Gmail Experiment: Data Analysis¶

Author: Leon Yin and Surya Mattu
Links: GitHub | nbviewer | Story

This notebook shows how we aggregate the data we preprocessed in the last notebook (see in nbviewer). The tables in this notebook are featured in our experiment and story.

In [1]:

%matplotlib inline
import os

import numpy as np
import pandas as pd

In [2]:

# inputs
fn_input = '../data/intermediates/email_metadata_merged_with_newsletters.csv.gz'
fn_newsletter_categories = '../data/input/newsletter_categories.csv'

# outputs
appedix_dir = '../data/output/appendix'
table_dir = '../data/output/tables'

for d in [appedix_dir, table_dir]:
    os.makedirs(d, exist_ok=True)

In [3]:

# read the dataset we preprocessed in the last notebook.
df = pd.read_csv(fn_input)
len(df)

Out[3]:

Recall our dataset looks like this:

In [4]:

df.iloc[-1].to_dict()

Out[4]:

{'X-GM-THRID': 1655113375086340206,
 'X-Gmail-Labels': 'Spam,Category Updates,Unread',
 'Date': '2020-01-07 23:18:33+00:00',
 'Subject': 're: your 2020 membership',
 'text': 'Become a card-carrying member of the Democratic Party by renewing your membership today.\nHi --\nWe’ve been talking about the importance of preparing for 2020 for months now, and it’s finally here. We’re in the thick of it. The Iowa caucuses are less than a month away, and before we know it we’ll have our Democratic nominee.\nIt’s more clear now than ever: This is not the year to sit on the sidelines. As a member of our party, we know you are committed to defeating Trump and his allies -- and now is the time to prove it.\nBecome a card-carrying member of the Democratic Party by making a $7 donation to renew your membership today.\nRENEW MY MEMBERSHIP\nIf we’re going to win up and down the ballot this year, we need you in this fight. I hope you’ll carry your 2020 DNC membership card with pride -- it’s a reflection of all you’ve done for our party as we prepare for the fight ahead.\nRenew your membership today to receive your Official 2020 DNC Membership Card.\nThanks as always,\nLauren\nLauren Williams\nDirect Marketing Director\nDemocratic National Committee\nIf you no longer wish to receive emails from the DNC, submit this form to unsubscribe. If you’d only like to receive our most important messages, sign up to receive less email.\nIf you’re ready to elect Democrats in all 50 states, make a contribution today.\nContributions or gifts to the Democratic National Committee are not tax deductible. Paid for by the Democratic National Committee, www.Democrats.org, and not authorized by any candidate or candidate’s committee.',
 'markup_id': '5a0fe9753c37a010ae045117cc77e261',
 'Category Personal': 0,
 'Category Promotions': 0,
 'Category Updates': 1,
 'Inbox': 0,
 'Spam': 1,
 'Primary': 0,
 'From_Email': 'feedback@act.democrats.org',
 'From_Domain': 'democrats.org',
 'From_Name': 'DNC Headquarters',
 'To_Email': 'ajcorrigan88+dnc@gmail.com',
 'Name': 'DNC',
 'Website': 'https://democrats.org/',
 'Category': 'Advocacy organization or think tank',
 'Entity_ID': 'dbc25ff0242fc30a08228f14e658ad48'}

In [5]:

categories = df.Category.unique()
categories

Out[5]:

array(['Presidential candidate', 'House battleground campaign',
       'Advocacy organization or think tank',
       'House battleground official'], dtype=object)

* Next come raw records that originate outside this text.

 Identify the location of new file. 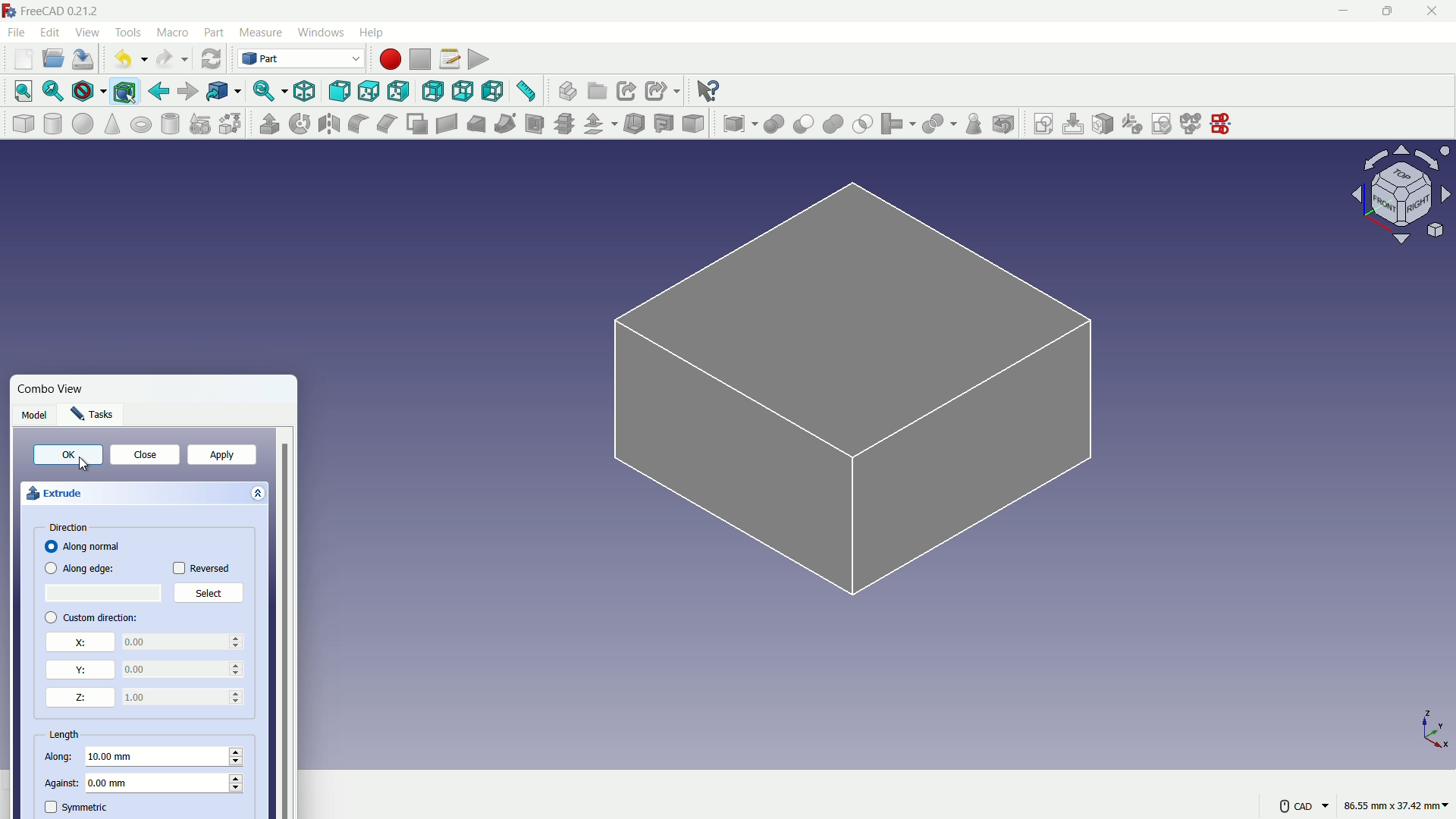
(23, 60).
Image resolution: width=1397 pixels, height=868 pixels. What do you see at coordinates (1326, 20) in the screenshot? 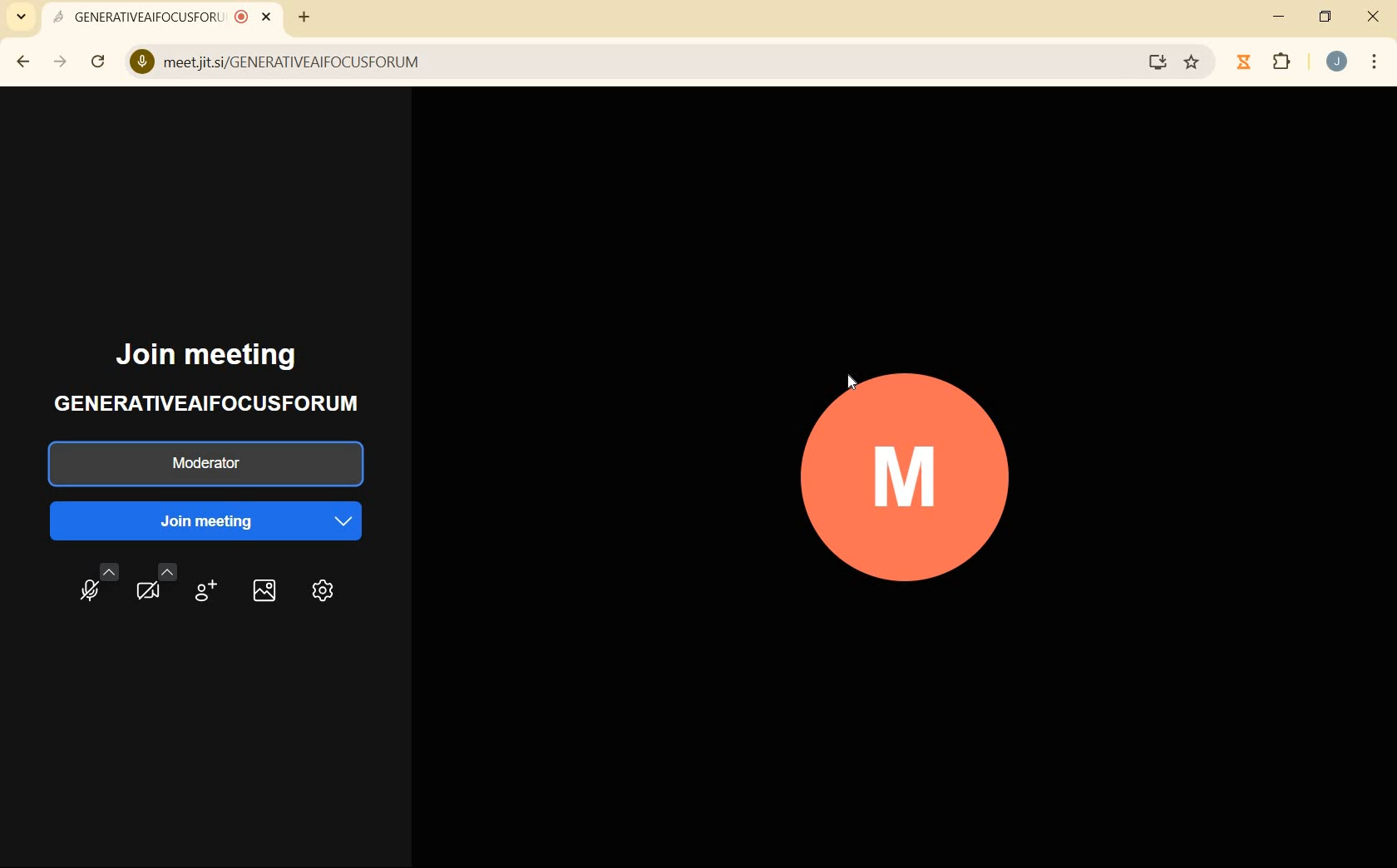
I see `RESTORE DOWN` at bounding box center [1326, 20].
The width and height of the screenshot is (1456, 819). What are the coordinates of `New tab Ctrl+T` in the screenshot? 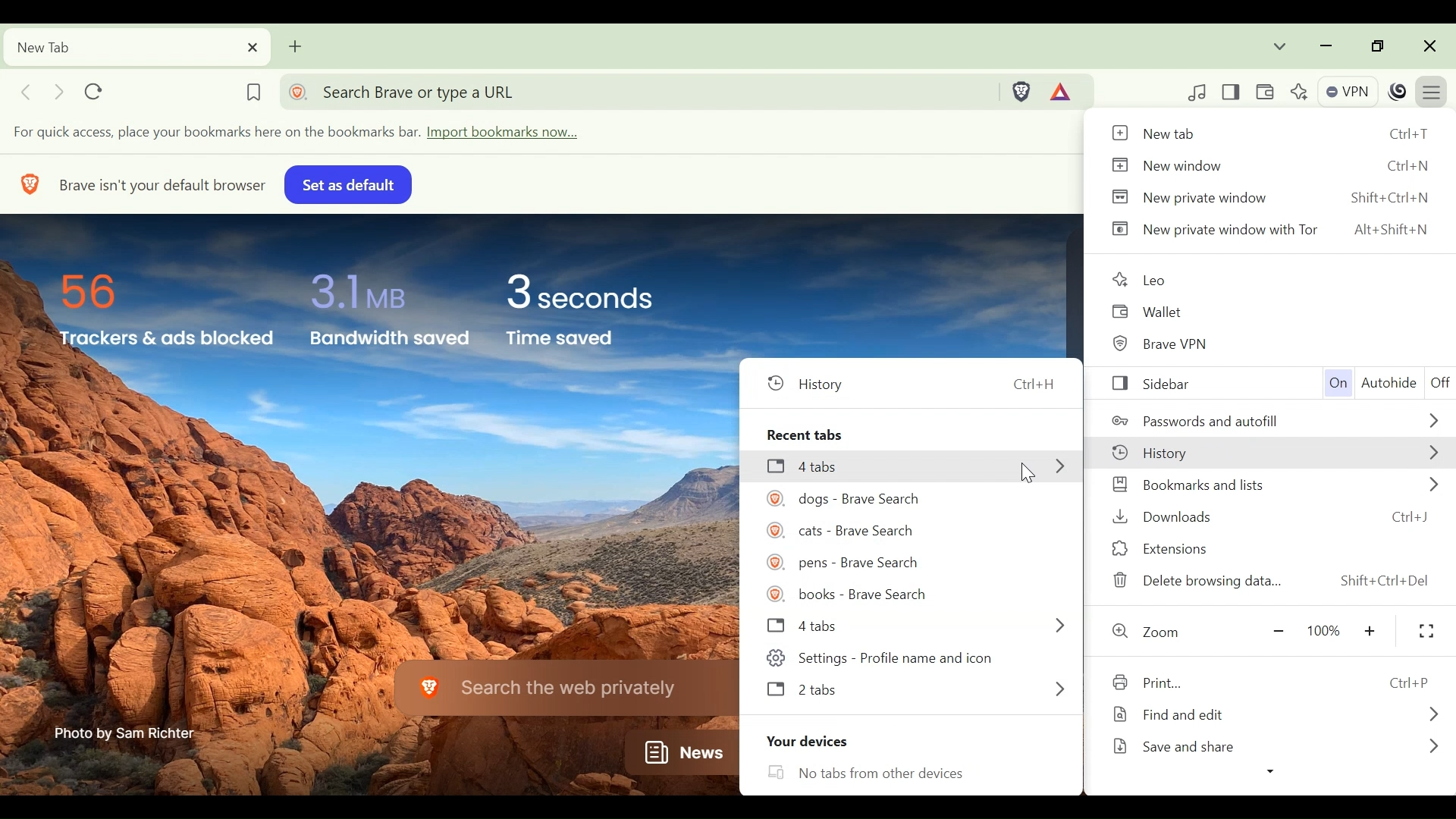 It's located at (1271, 134).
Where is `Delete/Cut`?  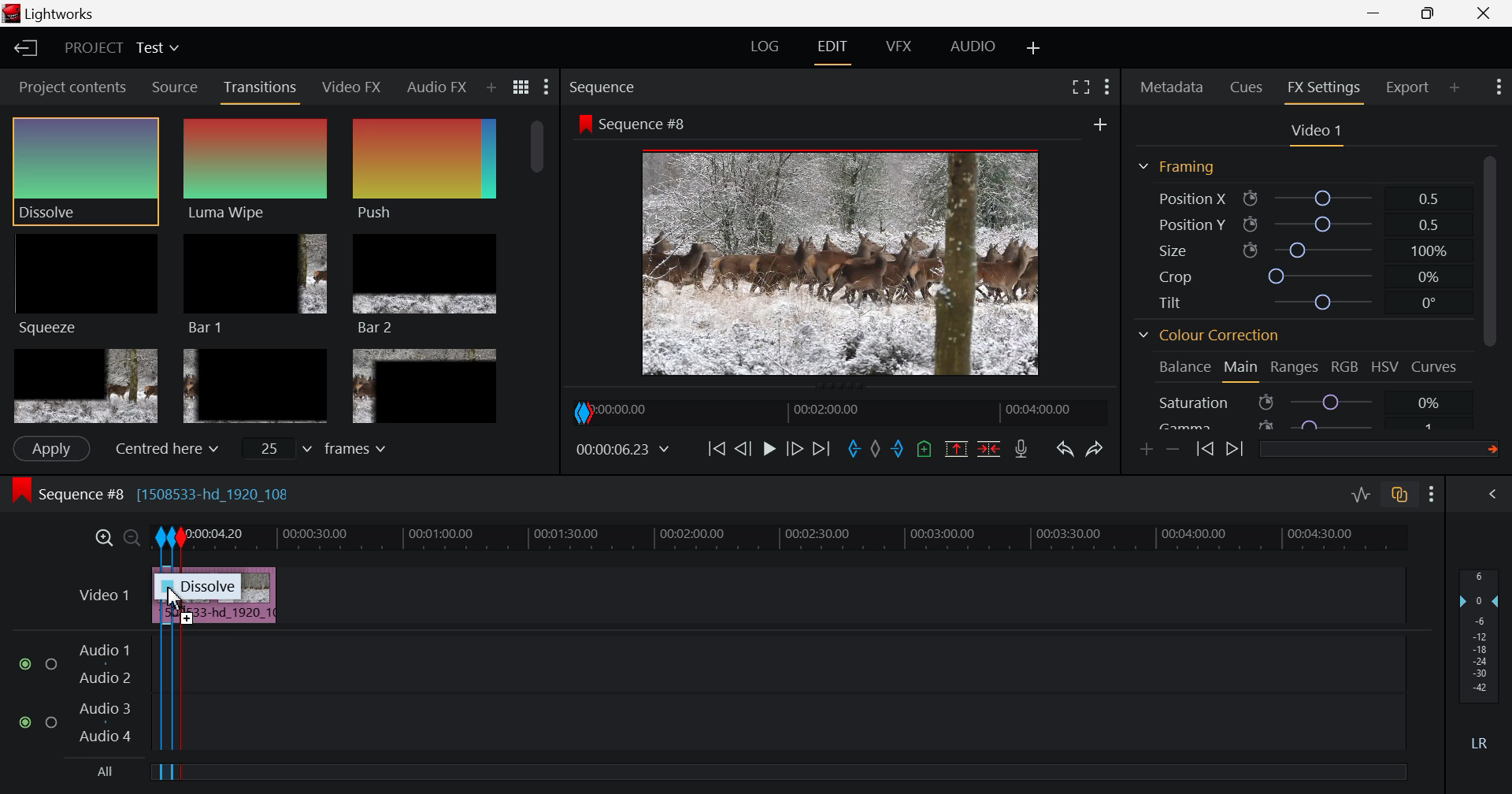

Appendix 1: Taking inventory¶

How many emails did we get from each email sender? Which newsletters didn't send us anything?

In [6]:

data = []
for eID, _df in df.groupby('Entity_ID'):
    first_email = _df.Date.min().split()[0]
    last_email = _df.Date.max().split()[0]
    n_email = _df.markup_id.nunique()
    cat = _df.Category.iloc[0]
    name = _df.Name.iloc[0]
    
    row = {
        'Name' : name,
        'Entity_ID' : eID,
        'Emails received' : n_email,
        'Date of first email' : first_email,
        'Date of last email' : last_email,
        'Newsletter Category' : cat
    }
    
    data.append(row)
    
emails_received = pd.DataFrame(data)
emails_received.head(2)

Out[6]:

	Name	Entity_ID	Emails received	Date of first email	Date of last email	Newsletter Category
0	Sharice Davids	0440493f2ad4348bc652f41cb1ff5d49	15	2019-10-22	2020-02-06	House battleground official
1	Harley Rouda	04dfd84c37ccdf9421ba355e25529adc	58	2019-10-21	2020-02-10	House battleground campaign

In [7]:

# newsletters we signed up for and which alias we used.
newsletter_categories = pd.read_csv(fn_newsletter_categories)
newsletter_categories.head(2)

Out[7]:

	Name	Website	Email	Category	Entity_ID
0	AARP	https://www.aarp.org/	ajcorrigan88+aarp@gmail.com	Advocacy organization or think tank	555b07f95e3dc347516af4e713ed190b
1	Center for Responsive Politics	http://www.opensecrets.org/	ajcorrigan88+cfrp@gmail.com	Advocacy organization or think tank	77751658e640d8c56dbda5d7501dfd5d

In [8]:

A1_output_cols = [
    'Name', 'Website', 
    'Emails received',
    'Date of first email', 
    'Date of last email',
]
# this prevents duplicate rows
cols_to_use = emails_received.columns.difference(
    newsletter_categories.columns
)

no_shows = []
for cat in categories:
    fn_out = os.path.join(
        appedix_dir, f"A1-{cat.replace(' ', '-')}.csv"
    )
    
    newsletter_categories_cat = newsletter_categories[
        newsletter_categories.Category == cat].set_index('Name')
    
    emails_received_cat = emails_received[
        emails_received['Newsletter Category'] == cat].set_index('Name')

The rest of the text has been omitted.